## Required action
Every line in the listing below from the one with "(765) 431-7367 (1168, 158)" through the one with "Why NWC? (968, 1734)" is to be reproduced exactly, both ends included; leave out the rest.

## Task material
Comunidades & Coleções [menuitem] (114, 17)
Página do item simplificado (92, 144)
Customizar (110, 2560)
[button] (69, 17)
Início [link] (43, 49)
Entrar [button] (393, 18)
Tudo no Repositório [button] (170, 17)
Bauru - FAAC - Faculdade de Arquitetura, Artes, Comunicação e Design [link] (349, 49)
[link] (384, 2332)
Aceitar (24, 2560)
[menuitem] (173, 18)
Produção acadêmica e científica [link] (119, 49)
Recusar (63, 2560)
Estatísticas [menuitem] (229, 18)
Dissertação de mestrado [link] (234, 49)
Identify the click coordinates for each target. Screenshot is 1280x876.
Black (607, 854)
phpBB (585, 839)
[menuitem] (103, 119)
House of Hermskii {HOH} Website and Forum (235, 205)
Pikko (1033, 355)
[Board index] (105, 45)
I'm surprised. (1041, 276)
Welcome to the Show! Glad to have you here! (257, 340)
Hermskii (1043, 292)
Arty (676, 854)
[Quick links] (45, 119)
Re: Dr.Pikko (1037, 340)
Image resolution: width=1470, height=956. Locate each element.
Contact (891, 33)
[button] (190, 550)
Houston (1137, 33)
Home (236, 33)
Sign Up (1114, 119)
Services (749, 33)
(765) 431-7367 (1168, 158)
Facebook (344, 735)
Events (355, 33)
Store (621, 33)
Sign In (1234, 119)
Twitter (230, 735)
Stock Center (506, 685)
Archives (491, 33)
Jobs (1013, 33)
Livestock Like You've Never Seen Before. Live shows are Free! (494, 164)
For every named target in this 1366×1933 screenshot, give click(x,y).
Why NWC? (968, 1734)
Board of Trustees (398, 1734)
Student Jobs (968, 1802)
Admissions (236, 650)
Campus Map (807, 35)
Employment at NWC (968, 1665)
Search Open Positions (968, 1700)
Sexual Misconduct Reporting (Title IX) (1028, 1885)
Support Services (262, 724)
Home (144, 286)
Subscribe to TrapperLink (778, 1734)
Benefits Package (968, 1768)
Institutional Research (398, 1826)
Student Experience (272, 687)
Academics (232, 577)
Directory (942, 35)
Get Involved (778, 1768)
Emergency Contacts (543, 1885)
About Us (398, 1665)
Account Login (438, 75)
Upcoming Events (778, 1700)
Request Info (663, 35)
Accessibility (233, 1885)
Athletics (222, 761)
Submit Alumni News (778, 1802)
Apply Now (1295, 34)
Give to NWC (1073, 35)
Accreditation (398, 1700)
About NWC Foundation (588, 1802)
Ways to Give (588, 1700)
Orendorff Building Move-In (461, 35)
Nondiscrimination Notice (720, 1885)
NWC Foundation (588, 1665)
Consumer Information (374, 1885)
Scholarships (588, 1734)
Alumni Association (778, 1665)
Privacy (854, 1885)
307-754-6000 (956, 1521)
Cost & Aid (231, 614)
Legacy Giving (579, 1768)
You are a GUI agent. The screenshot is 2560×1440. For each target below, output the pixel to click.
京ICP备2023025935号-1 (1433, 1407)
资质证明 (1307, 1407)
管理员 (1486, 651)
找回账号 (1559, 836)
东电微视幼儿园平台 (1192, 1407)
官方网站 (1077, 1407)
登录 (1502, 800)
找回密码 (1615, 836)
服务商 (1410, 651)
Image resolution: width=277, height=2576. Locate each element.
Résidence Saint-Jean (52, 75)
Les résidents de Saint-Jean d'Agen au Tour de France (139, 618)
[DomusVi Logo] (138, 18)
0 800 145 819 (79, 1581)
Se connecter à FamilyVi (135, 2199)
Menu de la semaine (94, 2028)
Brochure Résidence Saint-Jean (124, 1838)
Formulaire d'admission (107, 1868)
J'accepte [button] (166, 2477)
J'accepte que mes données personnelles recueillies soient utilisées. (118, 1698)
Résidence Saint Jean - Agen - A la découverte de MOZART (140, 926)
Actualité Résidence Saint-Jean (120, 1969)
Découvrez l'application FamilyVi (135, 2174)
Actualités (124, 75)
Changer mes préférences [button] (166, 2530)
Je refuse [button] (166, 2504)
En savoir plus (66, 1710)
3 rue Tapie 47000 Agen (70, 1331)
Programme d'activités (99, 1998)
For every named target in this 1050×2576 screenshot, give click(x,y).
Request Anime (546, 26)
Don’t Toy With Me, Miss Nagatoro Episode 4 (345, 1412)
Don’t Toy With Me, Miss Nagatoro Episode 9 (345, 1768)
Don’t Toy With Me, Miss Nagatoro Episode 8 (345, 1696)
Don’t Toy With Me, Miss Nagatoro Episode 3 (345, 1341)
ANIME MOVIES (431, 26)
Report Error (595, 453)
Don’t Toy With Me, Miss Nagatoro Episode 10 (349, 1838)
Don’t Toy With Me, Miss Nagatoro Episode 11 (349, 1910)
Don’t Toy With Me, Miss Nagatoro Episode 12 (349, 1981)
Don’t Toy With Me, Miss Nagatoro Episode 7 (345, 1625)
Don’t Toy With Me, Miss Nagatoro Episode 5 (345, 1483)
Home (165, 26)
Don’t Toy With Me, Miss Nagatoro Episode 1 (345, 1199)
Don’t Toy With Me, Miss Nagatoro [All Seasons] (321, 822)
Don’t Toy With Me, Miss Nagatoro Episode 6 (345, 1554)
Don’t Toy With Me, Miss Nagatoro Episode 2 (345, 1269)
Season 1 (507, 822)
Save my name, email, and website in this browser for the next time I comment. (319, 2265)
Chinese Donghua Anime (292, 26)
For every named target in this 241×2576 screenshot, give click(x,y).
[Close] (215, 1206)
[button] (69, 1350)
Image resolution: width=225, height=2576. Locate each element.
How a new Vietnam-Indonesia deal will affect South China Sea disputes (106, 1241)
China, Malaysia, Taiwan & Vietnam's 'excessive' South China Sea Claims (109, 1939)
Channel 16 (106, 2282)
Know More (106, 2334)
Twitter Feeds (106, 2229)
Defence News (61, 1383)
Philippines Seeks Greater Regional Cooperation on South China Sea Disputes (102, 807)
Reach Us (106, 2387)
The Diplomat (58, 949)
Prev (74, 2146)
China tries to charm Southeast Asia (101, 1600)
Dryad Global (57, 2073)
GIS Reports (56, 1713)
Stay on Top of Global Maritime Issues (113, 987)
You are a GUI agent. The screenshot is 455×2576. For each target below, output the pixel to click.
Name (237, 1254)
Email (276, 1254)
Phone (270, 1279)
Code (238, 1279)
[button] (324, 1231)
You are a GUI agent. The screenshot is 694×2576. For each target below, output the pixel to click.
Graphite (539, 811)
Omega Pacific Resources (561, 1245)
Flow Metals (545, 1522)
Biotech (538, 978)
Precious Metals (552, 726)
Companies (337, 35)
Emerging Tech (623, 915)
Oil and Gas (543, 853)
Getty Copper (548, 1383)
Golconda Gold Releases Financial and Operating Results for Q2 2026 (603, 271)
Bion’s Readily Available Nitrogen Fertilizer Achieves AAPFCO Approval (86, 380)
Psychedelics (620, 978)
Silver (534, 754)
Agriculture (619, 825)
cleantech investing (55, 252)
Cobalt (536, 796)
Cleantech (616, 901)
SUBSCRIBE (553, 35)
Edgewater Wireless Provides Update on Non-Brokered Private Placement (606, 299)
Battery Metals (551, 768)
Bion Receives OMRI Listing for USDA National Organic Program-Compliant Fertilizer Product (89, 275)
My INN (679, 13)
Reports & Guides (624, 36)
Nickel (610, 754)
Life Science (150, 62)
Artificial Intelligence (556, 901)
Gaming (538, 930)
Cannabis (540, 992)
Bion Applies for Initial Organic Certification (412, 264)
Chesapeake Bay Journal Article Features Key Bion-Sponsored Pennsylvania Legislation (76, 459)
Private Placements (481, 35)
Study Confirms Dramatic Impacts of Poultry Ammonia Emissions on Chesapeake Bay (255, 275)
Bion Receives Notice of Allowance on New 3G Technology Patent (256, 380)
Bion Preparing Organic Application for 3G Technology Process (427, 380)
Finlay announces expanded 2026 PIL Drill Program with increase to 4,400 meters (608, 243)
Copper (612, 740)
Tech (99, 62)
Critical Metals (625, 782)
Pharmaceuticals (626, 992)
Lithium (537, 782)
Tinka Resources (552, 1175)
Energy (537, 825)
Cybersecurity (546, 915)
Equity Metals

## Answer to the exercise
(765) 431-7367 (1168, 158)
Facebook (344, 735)
Events (355, 33)
Store (621, 33)
Sign In (1234, 119)
Twitter (230, 735)
Stock Center (506, 685)
Archives (491, 33)
Jobs (1013, 33)
Livestock Like You've Never Seen Before. Live shows are Free! (494, 164)
For every named target in this 1366×1933 screenshot, give click(x,y).
Why NWC? (968, 1734)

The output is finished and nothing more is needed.